## What to do
Can you put everything from the start of the records down to the line containing "(x=832, y=356)", with both ends included, into a Markdown table with the columns Row and Line, leaving out any blank lines?

[Start of Records supplied]

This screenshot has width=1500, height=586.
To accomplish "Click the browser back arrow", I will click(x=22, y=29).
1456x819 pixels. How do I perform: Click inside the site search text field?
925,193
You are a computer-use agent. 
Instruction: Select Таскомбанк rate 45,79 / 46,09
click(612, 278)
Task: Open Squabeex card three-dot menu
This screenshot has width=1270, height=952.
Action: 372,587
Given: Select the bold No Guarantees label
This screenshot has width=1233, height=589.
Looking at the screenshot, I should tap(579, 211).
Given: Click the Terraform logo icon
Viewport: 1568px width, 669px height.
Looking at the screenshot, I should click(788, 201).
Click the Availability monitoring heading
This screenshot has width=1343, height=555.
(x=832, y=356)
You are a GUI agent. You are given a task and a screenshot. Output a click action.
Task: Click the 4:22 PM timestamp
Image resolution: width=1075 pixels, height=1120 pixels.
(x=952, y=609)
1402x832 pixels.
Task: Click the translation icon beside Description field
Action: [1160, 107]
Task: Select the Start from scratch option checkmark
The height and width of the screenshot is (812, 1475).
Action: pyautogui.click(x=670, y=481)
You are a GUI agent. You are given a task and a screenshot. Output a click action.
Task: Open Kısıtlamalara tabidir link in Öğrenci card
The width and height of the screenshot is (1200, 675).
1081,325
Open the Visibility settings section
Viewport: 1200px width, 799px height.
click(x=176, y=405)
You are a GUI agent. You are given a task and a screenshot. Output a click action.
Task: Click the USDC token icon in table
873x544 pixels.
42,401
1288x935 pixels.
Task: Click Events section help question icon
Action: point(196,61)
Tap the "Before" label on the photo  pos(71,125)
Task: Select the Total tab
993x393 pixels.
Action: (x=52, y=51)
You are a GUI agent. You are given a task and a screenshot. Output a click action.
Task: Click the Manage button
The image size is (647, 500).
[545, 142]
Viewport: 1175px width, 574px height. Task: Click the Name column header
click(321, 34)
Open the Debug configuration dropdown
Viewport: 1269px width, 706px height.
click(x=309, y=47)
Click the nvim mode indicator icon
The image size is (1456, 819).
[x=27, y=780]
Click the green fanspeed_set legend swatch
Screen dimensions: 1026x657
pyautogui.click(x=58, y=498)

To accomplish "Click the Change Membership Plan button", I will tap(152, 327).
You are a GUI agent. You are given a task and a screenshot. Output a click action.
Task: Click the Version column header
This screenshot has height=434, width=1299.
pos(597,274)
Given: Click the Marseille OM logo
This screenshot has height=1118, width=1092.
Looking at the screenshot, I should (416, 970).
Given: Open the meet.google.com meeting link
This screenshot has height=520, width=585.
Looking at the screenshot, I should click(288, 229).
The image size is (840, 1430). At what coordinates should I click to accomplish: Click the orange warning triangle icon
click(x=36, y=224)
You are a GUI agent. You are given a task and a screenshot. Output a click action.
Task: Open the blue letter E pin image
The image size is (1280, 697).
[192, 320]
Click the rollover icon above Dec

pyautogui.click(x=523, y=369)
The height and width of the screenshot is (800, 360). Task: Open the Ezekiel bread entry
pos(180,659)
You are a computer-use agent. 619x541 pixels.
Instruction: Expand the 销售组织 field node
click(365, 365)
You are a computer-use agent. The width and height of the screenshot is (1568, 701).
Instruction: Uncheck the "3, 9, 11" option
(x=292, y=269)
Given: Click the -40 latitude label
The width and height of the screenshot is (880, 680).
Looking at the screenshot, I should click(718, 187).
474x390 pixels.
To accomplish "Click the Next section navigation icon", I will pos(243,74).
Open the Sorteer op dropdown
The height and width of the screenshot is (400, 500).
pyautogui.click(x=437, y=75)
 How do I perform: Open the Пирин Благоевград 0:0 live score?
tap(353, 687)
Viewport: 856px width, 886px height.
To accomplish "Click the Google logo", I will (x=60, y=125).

[End of Records supplied]

## Full answer
| Row | Line |
|---|---|
| 1 | This screenshot has width=1500, height=586. |
| 2 | To accomplish "Click the browser back arrow", I will click(x=22, y=29). |
| 3 | 1456x819 pixels. How do I perform: Click inside the site search text field? |
| 4 | 925,193 |
| 5 | You are a computer-use agent.  |
| 6 | Instruction: Select Таскомбанк rate 45,79 / 46,09 |
| 7 | click(612, 278) |
| 8 | Task: Open Squabeex card three-dot menu |
| 9 | This screenshot has width=1270, height=952. |
| 10 | Action: 372,587 |
| 11 | Given: Select the bold No Guarantees label |
| 12 | This screenshot has width=1233, height=589. |
| 13 | Looking at the screenshot, I should tap(579, 211). |
| 14 | Given: Click the Terraform logo icon |
| 15 | Viewport: 1568px width, 669px height. |
| 16 | Looking at the screenshot, I should click(788, 201). |
| 17 | Click the Availability monitoring heading |
| 18 | This screenshot has width=1343, height=555. |
| 19 | (x=832, y=356) |